◆ **Problem to solve**: Beneath this line are the data; copy exactly the part of them that opens with the line containing "Privacy Policy (48, 1112)" and closes with the line containing "Store Policy and Returns", and only that part.
= = = =
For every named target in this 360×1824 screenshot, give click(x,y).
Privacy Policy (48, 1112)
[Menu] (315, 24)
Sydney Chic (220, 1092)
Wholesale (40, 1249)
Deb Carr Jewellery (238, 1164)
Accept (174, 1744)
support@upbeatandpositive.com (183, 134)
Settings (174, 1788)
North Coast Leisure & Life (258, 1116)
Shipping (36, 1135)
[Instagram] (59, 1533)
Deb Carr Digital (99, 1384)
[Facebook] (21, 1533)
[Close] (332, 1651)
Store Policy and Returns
= = = =
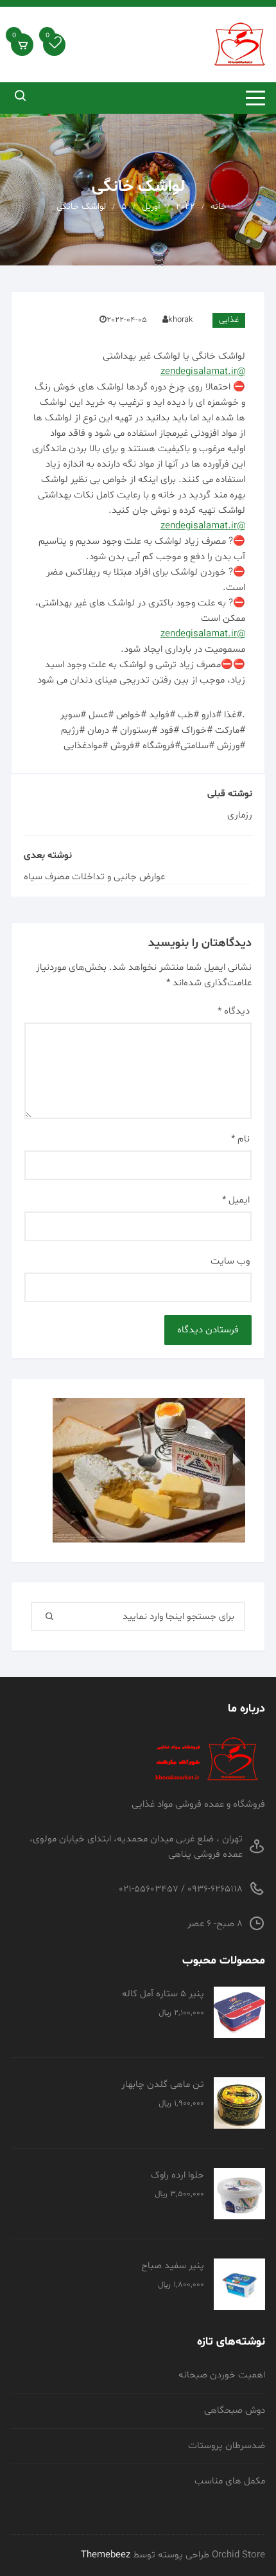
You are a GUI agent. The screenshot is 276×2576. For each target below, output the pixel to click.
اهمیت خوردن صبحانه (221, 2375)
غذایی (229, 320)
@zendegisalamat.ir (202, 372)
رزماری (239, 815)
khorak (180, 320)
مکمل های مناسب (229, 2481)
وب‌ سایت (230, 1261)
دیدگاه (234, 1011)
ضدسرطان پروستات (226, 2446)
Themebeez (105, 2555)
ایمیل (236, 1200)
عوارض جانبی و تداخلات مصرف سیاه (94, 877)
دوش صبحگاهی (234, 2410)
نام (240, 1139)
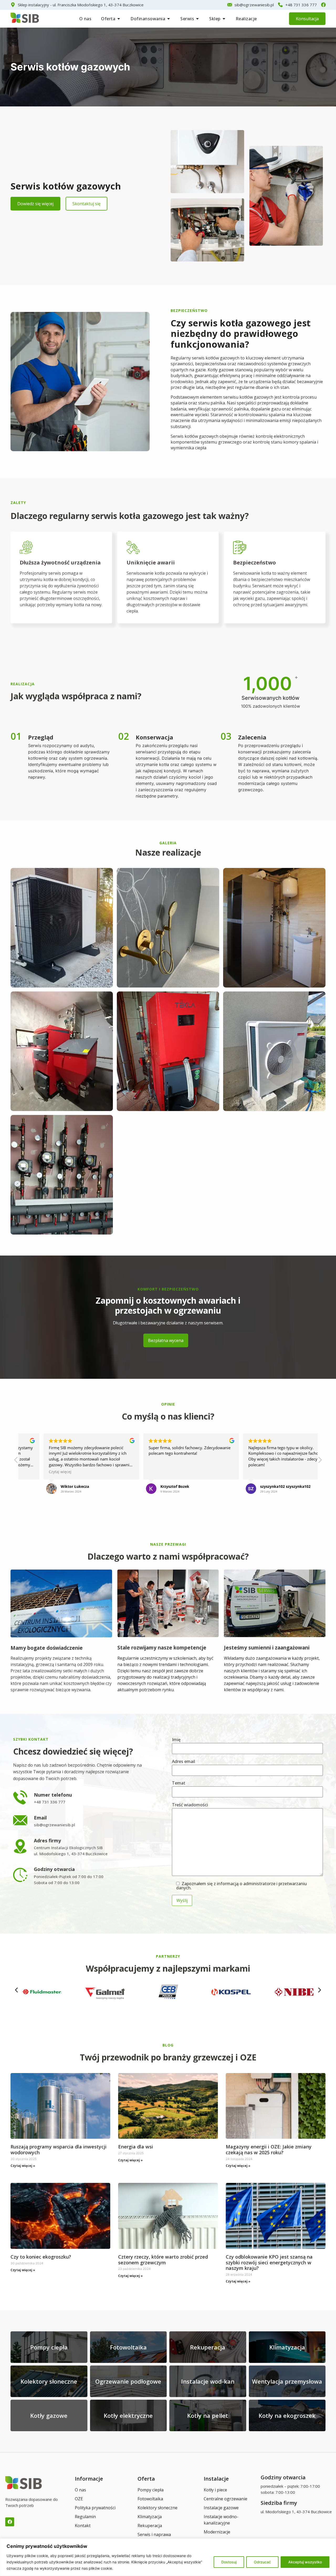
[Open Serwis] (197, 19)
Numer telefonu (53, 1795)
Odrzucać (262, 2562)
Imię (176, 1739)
= = = =
◆ **Output below**:
Privacy Policy (48, 1112)
[Menu] (315, 24)
Sydney Chic (220, 1092)
Wholesale (40, 1249)
Deb Carr Jewellery (238, 1164)
Accept (174, 1744)
support@upbeatandpositive.com (183, 134)
Settings (174, 1788)
North Coast Leisure & Life (258, 1116)
Shipping (36, 1135)
[Instagram] (59, 1533)
Deb Carr Digital (99, 1384)
[Facebook] (21, 1533)
[Close] (332, 1651)
Store Policy and Returns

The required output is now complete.